カーネーション。
「ねぇ、母さん。 花って好き?」
「う~ん、そうだねぇ……。あ、でも桜は好きだよ♪」
何処まで行っても天然なのだろうか。
近々やってくる記念日でさえ頭の片隅にも留めていないようであった。
祝日であり、彼女の誕生日であるというのに ── ……。
最早「母の日」などは廃れた行事であり、特に触れるまでもないのであろうか。
リサーチ宛ら折角準備していたというのに、まるで気付かない様子の母親に頭を痛めてしまう。
ビッグサプライズをこっそりと企画していたにも関わらず意気消沈してしまう娘はつとに悩むしかなかったのだ。
まさか、これほどまでに天然だったとは……。
それでも幼い私をたった独りでここまで育ててくれた事に対して評したいのは我が儘なのだろう。

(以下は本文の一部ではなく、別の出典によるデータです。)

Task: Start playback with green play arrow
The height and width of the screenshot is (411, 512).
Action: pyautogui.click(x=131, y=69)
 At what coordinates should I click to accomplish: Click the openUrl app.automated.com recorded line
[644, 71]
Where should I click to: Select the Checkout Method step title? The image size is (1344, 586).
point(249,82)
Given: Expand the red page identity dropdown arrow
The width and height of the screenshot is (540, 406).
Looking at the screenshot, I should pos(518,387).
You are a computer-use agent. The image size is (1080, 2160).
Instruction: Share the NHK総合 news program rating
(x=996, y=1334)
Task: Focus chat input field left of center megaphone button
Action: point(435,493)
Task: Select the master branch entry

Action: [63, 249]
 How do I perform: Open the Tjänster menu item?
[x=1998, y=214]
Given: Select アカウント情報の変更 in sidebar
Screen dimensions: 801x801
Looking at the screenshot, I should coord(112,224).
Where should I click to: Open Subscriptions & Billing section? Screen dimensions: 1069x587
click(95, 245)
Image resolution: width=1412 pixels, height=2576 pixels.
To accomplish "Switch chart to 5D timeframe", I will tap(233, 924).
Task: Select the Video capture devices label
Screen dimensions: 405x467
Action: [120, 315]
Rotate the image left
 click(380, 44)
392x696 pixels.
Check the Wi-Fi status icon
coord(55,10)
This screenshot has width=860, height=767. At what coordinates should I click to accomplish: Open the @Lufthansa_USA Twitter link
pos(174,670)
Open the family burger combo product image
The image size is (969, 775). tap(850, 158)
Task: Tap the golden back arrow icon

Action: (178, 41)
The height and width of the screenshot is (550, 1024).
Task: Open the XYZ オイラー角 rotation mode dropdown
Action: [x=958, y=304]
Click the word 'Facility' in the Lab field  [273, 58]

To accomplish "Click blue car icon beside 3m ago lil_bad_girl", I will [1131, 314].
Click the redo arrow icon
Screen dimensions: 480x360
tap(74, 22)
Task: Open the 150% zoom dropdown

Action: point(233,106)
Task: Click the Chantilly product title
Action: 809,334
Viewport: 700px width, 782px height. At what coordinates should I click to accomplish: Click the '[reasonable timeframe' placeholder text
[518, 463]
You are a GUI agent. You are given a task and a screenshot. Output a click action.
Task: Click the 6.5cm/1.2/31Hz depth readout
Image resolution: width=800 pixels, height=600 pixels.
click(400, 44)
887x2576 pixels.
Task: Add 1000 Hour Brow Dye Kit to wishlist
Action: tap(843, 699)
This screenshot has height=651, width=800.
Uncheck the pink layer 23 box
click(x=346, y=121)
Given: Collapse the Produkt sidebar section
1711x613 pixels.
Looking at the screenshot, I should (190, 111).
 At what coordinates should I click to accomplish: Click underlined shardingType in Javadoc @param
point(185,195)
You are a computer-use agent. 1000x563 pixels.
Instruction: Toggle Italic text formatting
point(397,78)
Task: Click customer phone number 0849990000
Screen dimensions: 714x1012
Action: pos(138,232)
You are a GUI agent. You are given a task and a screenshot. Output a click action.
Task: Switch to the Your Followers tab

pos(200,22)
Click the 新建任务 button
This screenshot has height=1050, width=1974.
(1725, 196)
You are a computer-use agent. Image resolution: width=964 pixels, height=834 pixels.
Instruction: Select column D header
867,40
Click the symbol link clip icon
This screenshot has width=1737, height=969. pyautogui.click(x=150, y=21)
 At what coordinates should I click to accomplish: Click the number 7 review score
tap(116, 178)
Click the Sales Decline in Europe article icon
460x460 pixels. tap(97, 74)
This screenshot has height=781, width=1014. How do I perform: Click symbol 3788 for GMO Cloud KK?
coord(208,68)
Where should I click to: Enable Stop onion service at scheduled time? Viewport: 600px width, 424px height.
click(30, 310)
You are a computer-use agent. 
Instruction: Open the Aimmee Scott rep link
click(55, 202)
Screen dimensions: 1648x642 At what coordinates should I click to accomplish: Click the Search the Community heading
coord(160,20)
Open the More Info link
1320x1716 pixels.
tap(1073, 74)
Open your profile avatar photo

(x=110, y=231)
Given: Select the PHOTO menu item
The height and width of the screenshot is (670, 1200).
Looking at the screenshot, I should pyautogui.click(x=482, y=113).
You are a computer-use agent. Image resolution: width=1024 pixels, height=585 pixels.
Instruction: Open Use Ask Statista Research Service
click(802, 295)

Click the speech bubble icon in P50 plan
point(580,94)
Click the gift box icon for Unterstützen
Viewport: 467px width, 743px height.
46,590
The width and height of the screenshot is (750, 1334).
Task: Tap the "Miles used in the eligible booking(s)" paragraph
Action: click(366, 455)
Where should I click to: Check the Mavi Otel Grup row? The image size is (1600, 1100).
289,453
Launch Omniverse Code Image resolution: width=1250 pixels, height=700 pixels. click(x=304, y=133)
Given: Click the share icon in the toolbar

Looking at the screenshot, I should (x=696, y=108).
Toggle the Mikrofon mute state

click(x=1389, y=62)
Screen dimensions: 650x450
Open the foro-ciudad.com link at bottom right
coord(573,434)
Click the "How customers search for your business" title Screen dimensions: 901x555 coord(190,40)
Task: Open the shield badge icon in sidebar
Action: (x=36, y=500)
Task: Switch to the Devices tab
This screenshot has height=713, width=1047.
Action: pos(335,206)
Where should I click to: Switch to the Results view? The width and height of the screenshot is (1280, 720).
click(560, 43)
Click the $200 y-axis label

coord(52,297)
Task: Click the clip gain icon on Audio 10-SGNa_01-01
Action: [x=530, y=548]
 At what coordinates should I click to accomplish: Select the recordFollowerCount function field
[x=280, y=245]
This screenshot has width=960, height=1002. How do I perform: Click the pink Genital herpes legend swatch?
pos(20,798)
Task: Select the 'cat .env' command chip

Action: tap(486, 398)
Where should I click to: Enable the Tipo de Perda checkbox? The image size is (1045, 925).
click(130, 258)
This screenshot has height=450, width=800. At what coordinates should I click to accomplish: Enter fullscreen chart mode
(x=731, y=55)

でも、たった一輪の花を母親に授ける事が悪い事ではないと信じたい。
こつこつと貯めてきた財産を叩き、一輪ではなるものかと。
百万本の薔薇に匹敵するぐらいに敷き詰められたカーネーション。
思いは様々ではあるが、感謝だけを一心に籠めたつもりではある。
「お母さん……これ……!!」
目を閉じたまま純粋に感謝を母親へと突き付けた。 答えなど鑑みずに。
ありがとう、なんて、ありふれたフレーズには興味はない。
単純に受け取ってくれさえすれば本望だったのだ。
斯くして私の頭に温もりは添えられ、髪はくしゃくしゃと掻き混ぜられてしまう。
「この~……生意気に~……!!」
母は今まで一度も誰にも見せたことのないような、太陽にも勝るぐらいの微笑みを魅せていた。
……。
そうか、これで良かったのだな。
母がシングルマザーになって数年。
多大に苦労を掛けてきた想いが僅かにでも癒されてくれようものなら。
ただ、ゆくゆく生涯を共にするパートナーの紹介には勇気がいるだろう。
その時には丸く収まれば良いと軽々しく期待しておこう。
「でさ…………。 この花ってなあに??」
まさか、その年になってまでカーネーションを知らないなどとは。
彩りは豊かながらも花言葉は戸惑い、今までの人生を省みていたのだ。
それは決して白濁に身を寄せてはならないだろうと。
お母さん、ありがとう。
いつも、ありがとう。
一度も言葉にしなかったのだが秘められた旋律が助長し、辺りは静けさに満ちてゆく。
一粒の涙が床に零れては、親子の絆は絶対に途切れることはないかのように。
やがて、どちらからともなく抱き締め合い、ふたりは力強くいつまでも一瞬を噛み締めていた。
「ありがとう……ありがとう……」
掻き消されるほどにか細く。
何度も何度も呟きながら ── ……。